Adding an IP address with ip address is useful for temporary testing, secondary service binding, failover validation, or bringing a new interface online before making the change persistent in the normal network configuration.
One interface can hold more than one IPv4 or IPv6 address at the same time, so ip address add is the normal way to attach an extra runtime address without removing the existing one.
The ip address add command updates the running kernel network state immediately. The new address becomes active at once, and a detailed interface view usually shows an added IPv4 address as secondary when another IPv4 address is already present on that device.
This is an operational change, not just a read-only check. Adding the wrong prefix length or attaching the address to the wrong interface can create address conflicts or make troubleshooting harder. The change also does not survive a reboot or interface reset unless the host's persistent network configuration defines the same address separately.
$ ip -brief address show dev lab0 lab0 UNKNOWN 192.0.2.10/24 fe80::d87c:62ff:feec:7f9f/64
$ sudo ip address add 192.0.2.20/24 dev lab0
No output usually means the command succeeded.

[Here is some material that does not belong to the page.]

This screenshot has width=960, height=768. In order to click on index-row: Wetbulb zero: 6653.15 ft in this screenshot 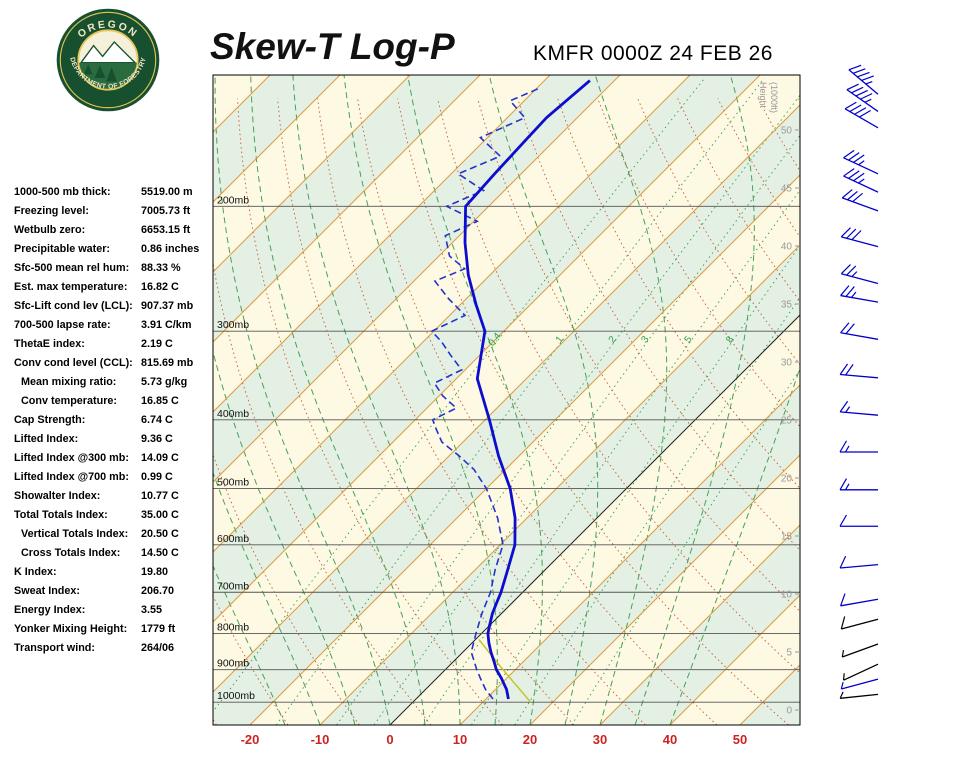, I will do `click(122, 234)`.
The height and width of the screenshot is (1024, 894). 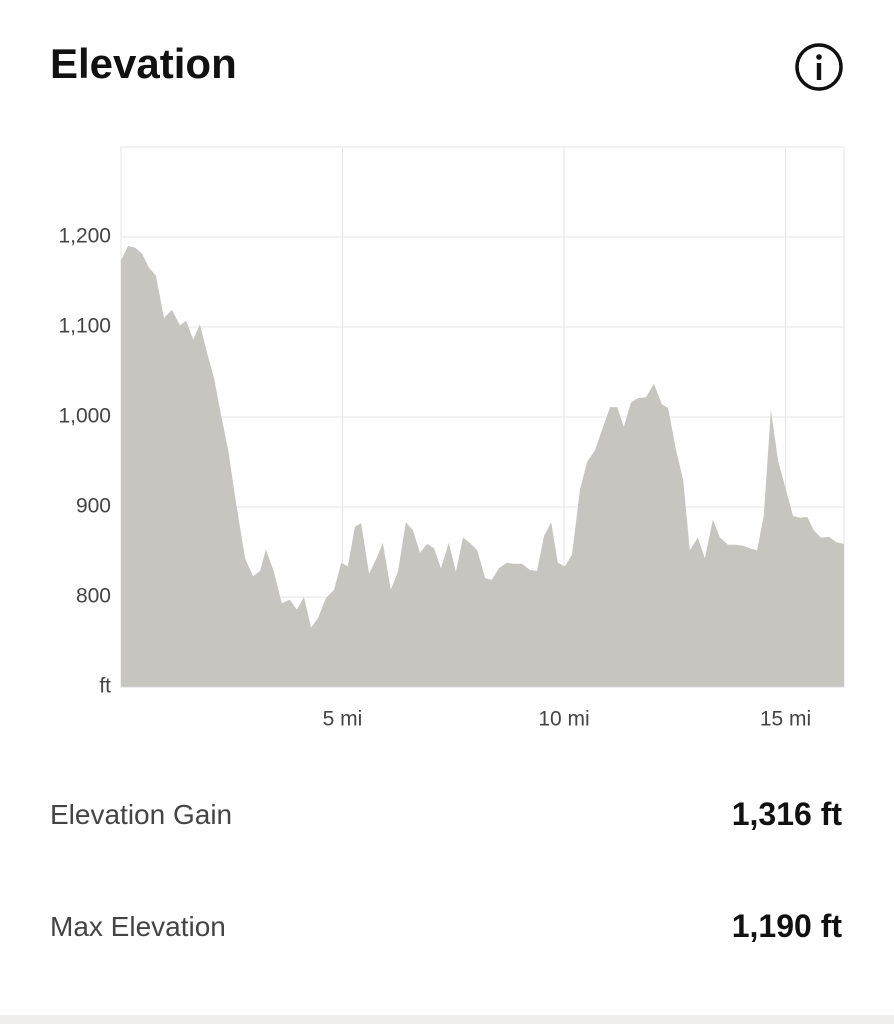 I want to click on stat-row: Elevation Gain 1,316 ft, so click(x=446, y=814).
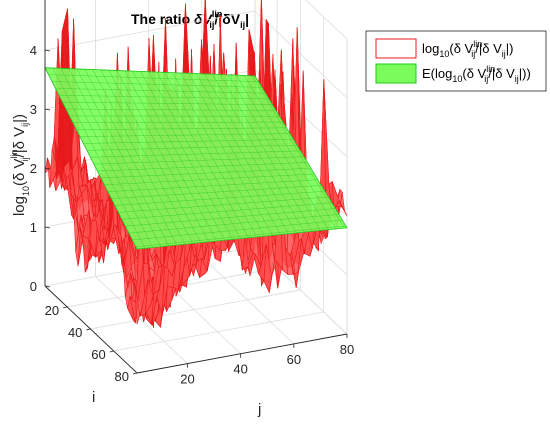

$ ip address show dev lab0
12: lab0: <BROADCAST,NOARP,UP,LOWER_UP> mtu 1500 qdisc noqueue state UNKNOWN group default qlen 1000
link/ether da:7c:62:ec:7f:9f brd ff:ff:ff:ff:ff:ff
inet 192.0.2.10/24 scope global lab0
valid_lft forever preferred_lft forever
inet 192.0.2.20/24 scope global secondary lab0
valid_lft forever preferred_lft forever
inet6 fe80::d87c:62ff:feec:7f9f/64 scope link
valid_lft forever preferred_lft forever
ip address add changes runtime state only, so the address disappears after reboot or interface reconfiguration unless the system's normal network manager or config files also define it.